:: Data for processing ::
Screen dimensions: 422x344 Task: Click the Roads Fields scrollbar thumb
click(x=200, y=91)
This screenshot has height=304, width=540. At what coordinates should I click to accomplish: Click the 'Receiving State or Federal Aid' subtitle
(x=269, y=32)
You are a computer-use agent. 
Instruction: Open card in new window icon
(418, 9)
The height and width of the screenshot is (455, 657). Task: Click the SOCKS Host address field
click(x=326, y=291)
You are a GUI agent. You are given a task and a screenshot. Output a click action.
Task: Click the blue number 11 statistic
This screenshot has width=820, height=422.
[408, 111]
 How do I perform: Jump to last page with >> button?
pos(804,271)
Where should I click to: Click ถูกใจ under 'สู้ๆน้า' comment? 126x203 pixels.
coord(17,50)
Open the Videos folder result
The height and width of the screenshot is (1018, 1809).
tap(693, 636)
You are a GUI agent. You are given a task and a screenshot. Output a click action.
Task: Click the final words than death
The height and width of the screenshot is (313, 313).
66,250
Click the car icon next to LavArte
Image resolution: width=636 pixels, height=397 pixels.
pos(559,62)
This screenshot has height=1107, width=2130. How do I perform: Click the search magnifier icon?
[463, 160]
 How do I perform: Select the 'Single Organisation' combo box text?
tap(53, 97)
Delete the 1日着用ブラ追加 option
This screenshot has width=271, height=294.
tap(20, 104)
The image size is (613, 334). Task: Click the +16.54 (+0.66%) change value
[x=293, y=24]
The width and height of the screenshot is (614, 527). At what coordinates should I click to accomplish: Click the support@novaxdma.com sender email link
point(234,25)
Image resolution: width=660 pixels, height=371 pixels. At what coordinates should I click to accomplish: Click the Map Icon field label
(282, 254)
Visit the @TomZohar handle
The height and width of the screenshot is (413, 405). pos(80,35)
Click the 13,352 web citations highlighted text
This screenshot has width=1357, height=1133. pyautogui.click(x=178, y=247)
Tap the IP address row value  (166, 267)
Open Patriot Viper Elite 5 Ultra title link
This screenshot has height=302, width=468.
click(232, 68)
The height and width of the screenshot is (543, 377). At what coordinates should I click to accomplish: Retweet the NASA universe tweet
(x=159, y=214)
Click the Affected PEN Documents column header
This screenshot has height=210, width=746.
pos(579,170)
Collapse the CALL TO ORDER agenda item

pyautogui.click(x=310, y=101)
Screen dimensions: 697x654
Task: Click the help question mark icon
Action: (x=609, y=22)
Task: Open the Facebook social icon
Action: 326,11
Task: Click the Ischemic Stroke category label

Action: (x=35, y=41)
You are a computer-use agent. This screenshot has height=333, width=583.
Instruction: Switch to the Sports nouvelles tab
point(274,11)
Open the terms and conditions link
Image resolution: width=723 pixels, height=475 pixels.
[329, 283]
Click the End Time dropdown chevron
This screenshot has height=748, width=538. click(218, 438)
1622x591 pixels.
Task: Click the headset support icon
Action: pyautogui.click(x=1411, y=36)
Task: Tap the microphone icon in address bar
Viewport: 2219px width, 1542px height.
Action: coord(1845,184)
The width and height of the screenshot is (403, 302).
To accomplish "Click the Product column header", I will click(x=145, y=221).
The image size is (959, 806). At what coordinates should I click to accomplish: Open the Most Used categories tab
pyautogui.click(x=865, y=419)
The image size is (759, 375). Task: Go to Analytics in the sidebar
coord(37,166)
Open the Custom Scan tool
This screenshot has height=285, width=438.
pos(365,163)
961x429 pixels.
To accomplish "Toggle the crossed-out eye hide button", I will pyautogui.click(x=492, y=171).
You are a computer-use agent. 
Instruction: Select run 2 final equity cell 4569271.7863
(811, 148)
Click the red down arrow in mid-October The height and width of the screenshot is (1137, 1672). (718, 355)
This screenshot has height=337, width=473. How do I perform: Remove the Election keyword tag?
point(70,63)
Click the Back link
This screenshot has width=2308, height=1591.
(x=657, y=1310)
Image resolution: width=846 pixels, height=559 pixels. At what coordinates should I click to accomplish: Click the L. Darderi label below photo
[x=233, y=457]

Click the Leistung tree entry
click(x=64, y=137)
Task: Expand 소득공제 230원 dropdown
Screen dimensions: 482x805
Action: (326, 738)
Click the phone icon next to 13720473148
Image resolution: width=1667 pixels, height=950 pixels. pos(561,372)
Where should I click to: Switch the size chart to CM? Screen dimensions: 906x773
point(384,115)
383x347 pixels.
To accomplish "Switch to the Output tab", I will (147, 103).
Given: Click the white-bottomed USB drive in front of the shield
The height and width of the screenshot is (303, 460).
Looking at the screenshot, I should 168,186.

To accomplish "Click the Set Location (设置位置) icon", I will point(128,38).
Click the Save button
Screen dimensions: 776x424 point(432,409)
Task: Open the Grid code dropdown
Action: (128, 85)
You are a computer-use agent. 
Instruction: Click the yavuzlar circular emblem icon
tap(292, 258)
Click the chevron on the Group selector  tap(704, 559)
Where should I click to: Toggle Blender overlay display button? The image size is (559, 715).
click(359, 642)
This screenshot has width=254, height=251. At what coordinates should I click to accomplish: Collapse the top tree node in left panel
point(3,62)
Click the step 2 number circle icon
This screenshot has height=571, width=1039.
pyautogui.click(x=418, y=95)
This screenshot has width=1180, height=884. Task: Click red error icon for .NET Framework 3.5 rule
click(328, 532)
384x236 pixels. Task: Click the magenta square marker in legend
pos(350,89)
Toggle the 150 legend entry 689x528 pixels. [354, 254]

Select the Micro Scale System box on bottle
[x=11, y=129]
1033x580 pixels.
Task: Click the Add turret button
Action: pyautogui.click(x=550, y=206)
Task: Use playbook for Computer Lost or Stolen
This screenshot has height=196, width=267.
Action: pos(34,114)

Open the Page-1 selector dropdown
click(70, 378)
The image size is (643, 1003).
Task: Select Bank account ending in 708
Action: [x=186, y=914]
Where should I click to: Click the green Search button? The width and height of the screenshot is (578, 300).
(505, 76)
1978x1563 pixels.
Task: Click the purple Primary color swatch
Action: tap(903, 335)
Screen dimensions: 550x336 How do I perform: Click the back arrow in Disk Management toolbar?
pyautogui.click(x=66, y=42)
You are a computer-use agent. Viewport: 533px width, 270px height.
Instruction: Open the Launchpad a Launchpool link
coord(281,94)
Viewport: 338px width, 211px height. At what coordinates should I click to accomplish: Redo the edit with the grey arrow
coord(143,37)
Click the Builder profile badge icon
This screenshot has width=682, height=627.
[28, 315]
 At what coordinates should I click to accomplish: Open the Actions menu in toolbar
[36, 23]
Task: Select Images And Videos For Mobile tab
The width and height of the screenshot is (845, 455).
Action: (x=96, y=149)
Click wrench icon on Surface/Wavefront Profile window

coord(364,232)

:: What you should do ::
Pull out every line in the records above that contains the word "with", copying each one in full. Match case exactly.

:: Exercise result ::
 How do I perform: Jump to last page with >> button?
Viewport: 338px width, 211px height. At what coordinates should I click to accomplish: Redo the edit with the grey arrow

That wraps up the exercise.